In reviewing each one of our members’ CliftonStrengths “Personalized Strengths Insights” reports, I found it interesting, but not surprising, that over 80% of our Leadership Vistas members, regardless of whether they were in a professional role or any management-level position, had “Achiever” as a top talent theme.
People with “Achiever” as one of their top five talent themes, which includes me, are described as people who have a constant need for achievement. If you are one of those people with a strong “Achiever” theme, “You have an internal fire burning inside you. It pushes you to do more, to achieve more…. Your relentless need for achievement … brings you the energy you need to work long hours without burning out….It is the power supply that causes you to set the pace and define the levels of productivity for your workgroup.”

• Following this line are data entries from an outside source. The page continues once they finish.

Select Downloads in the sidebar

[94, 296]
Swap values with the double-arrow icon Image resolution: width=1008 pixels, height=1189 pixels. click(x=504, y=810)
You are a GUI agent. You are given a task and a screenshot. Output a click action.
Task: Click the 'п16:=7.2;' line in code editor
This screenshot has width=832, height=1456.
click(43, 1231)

Gallup tells us managers who focus on each individual team member’s unique strengths drive more engagement. For example, if you are leading anyone with a strong “Achiever” theme, for them, being “number one” or named the best usually motivates them to do even more and better work.
Understanding the strengths of every one on your team can give you, as the leader, a real leg up in understanding how best to uniquely motivate and inspire each individual to be at their best. That’s precisely what heartfelt leaders do and it’s how WOW factor workplaces become just that.

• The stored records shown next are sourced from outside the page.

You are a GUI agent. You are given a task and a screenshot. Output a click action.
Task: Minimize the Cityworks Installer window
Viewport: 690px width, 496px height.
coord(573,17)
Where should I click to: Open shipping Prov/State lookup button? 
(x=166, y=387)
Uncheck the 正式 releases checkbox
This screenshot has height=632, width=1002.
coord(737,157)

Of course, there are a variety of other assessments on the market that can help people understand their personal traits, tendencies and preferences. One other well-known example is the Myers – Briggs Type Indicator (MBTI), an introspective self-report questionnaire designed to indicate differing psychological preferences in how people perceive the world around them and make decisions.

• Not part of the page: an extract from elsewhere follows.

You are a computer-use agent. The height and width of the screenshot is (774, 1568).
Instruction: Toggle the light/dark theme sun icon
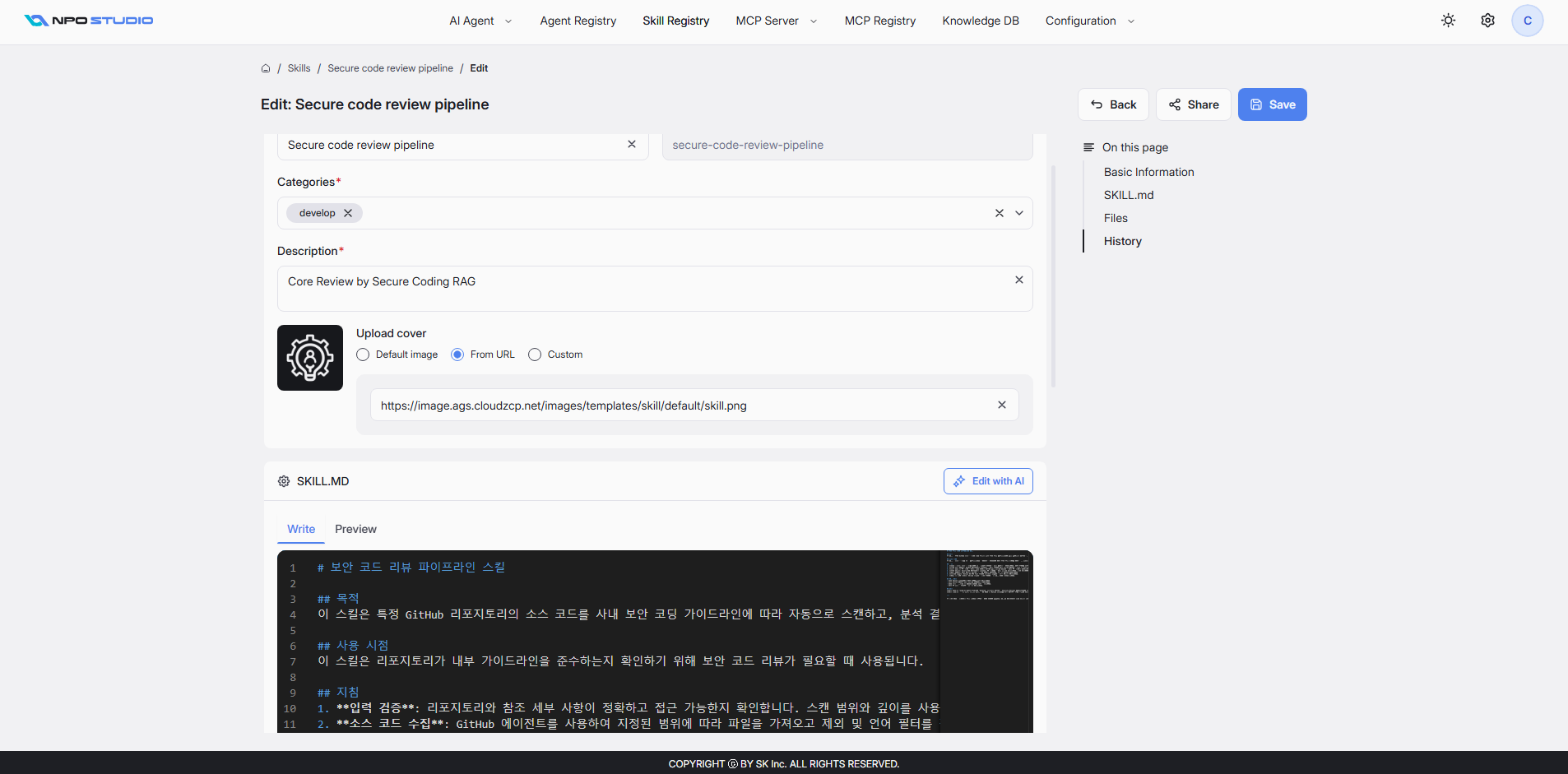[1449, 21]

According to Isabel Briggs Myers, who co-created the MBTI personality inventory many decades ago with her mother, Katrina Cook Briggs, “The understanding of type can make your perceptions clearer, your judgements sounder, and your life closer to your heart’s desire.”
Myers-Briggs defines personality archetypes based on the following main factors: Introversion/Extroversion, Intuition/Sensing, Feeling/Thinking, and Judging/Perceiving.
With this assessment, people are categorized into a “type” based on which of the four traits they practice. For example, I am categorized as an ENTJ, which indicates “Extroversion / Intuition / Thinking / Judging”. In brief, ENTJs are talkative, high energy, and thrive around people. They seek action and tend to involve themselves in events. They prefer not to spend too much time alone. Yep, that’s me, in a nutshell.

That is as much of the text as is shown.